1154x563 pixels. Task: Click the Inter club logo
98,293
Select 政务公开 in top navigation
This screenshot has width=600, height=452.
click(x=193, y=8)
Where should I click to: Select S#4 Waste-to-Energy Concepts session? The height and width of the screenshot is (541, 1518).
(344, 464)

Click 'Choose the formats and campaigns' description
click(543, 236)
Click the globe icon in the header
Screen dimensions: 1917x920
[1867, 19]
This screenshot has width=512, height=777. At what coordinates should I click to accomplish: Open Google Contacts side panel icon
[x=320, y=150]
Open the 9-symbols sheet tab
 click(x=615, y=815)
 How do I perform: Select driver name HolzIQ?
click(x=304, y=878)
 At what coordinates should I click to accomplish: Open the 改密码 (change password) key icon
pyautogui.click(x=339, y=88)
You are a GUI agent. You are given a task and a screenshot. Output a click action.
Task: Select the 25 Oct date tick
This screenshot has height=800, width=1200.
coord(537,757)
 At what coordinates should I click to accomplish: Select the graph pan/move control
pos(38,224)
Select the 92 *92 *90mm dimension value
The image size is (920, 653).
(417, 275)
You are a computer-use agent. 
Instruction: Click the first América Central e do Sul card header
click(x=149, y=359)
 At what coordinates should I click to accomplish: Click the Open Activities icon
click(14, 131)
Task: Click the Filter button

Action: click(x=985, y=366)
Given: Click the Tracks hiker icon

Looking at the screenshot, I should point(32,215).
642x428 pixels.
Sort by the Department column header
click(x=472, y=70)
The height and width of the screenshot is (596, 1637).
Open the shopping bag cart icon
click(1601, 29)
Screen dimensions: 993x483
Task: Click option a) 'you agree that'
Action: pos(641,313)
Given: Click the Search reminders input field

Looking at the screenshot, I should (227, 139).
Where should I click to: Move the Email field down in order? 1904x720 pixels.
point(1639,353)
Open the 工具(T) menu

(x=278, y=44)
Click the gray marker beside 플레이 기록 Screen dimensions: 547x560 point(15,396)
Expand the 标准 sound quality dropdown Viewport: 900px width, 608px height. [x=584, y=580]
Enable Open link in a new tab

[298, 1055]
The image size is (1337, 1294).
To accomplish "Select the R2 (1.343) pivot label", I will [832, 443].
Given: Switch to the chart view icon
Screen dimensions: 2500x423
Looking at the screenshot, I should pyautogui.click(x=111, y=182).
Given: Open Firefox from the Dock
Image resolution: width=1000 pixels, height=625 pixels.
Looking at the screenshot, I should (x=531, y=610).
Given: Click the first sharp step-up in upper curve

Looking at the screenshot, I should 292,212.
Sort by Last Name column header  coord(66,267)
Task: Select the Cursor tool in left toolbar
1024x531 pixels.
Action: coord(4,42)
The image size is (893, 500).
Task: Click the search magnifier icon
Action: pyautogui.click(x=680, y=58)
----
- Activity:
Please go through the data above and copy every line that has the word "agent".

- Result:
You are a GUI agent. You are given a task and a screenshot. Output a click action.
You are a computer-use agent. 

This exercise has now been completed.